Sessanta perquisizioni sono state condotte in 37 città italiane, che hanno portato al sequestro di 92 computer, 83 hard disk esterni, 28 pendrive e 3120 supporti ottici. L'operazione prende il nome dal nickname (lo pseudonimo di rete) di un indagato, «Simon40», che aveva diffuso delle immagini pedo-pornografiche via web. È stato un agente della postale che, fingendosi minorenne, ha preso contatti con il cyber-pedofilo il quale, dopo un breve periodo di conversazioni, gli ha ceduto delle immagini hard.
Proprio seguendo le tracce delle immagini gli investigatori sono riusciti a risalire ad altri 55 utenti del web intenti a scaricare e condividere le foto vietate. Altre 5 persone sono indagate, individuate grazie alla collaborazione internazionale tra le forze di polizia in tema di pedofilia on line.

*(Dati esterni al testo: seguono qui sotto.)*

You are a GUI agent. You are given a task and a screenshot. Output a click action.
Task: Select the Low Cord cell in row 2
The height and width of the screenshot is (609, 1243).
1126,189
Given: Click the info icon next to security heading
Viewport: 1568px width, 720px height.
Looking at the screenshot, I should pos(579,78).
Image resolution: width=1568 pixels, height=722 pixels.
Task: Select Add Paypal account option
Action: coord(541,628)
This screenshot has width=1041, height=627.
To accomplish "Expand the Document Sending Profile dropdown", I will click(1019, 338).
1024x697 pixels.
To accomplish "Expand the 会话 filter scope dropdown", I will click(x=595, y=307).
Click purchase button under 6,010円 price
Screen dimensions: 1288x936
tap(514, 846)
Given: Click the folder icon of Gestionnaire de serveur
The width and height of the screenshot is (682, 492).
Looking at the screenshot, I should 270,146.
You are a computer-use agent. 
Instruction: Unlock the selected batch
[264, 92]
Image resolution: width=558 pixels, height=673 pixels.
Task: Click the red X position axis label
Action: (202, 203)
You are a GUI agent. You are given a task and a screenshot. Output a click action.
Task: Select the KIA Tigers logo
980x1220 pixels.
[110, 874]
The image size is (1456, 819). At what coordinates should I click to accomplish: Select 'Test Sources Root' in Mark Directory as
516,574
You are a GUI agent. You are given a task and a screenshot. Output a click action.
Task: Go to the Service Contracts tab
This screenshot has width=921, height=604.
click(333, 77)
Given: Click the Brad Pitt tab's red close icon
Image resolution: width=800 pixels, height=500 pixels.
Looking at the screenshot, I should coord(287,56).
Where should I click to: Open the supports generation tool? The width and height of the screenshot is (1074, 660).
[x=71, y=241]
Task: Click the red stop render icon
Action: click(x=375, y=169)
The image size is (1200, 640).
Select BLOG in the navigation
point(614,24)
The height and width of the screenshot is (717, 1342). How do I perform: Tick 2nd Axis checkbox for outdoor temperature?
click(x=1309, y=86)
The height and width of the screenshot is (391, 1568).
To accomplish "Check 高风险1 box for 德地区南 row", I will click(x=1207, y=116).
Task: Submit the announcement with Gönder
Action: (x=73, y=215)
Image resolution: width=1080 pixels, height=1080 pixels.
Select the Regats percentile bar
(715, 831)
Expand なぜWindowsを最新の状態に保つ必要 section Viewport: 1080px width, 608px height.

L'OSSERVATORIO SUI DIRITTI DEI MINORI
«L'inchiesta della Polizia Postale di Reggio Calabria, che ha portato alla luce un vasto giro di pedopornografia, costituisce l’ennesima riprova di come Internet sia ormai da considerarsi luogo di costante violazione dei diritti fondamentali dell’infanzia e terreno privilegiato per l’arricchimento di una new economy criminale, che non risparmia nemmeno bimbi in tenerissima età».
Ad affermarlo è il presidente dell’Osservatorio sui Diritti dei Minori, Antonio Marziale, consulente della Commissione Parlamentare per l'Infanzia: «Il proficuo operato degli uomini del dott. Sergio Iannello - prosegue Marziale – non può e non deve soltanto arricchire le colonne della cronaca, ma costituire un monito affinchè ogni genitore e la scuola si sentano protagonisti fondamentali in questa difficile e irta battaglia, anche perchè molti bambini vengono adescati via chat in ogni angolo della terra, Calabria inclusa. Il coinvolgimento di un maestro elementare nell’inchiesta certamente genera sbigottimento. Il pensiero che un uomo al quale si affidano i propri bambini ogni giorno possa vestire i panni dell’orco è sconvolgente, ma la pedofilia è una patologia che colpisce indipendentemente da categorie sociali o professionali di appartenenza». «Per tali ragioni – sostiene ancora Marziale – è fondamentale non abbassare la guardia nemmeno per un secondo e costruire, intorno agli inquirenti, una rete di collaborazione e solidarietà. Il corpo più specializzato esistente su scala mondiale».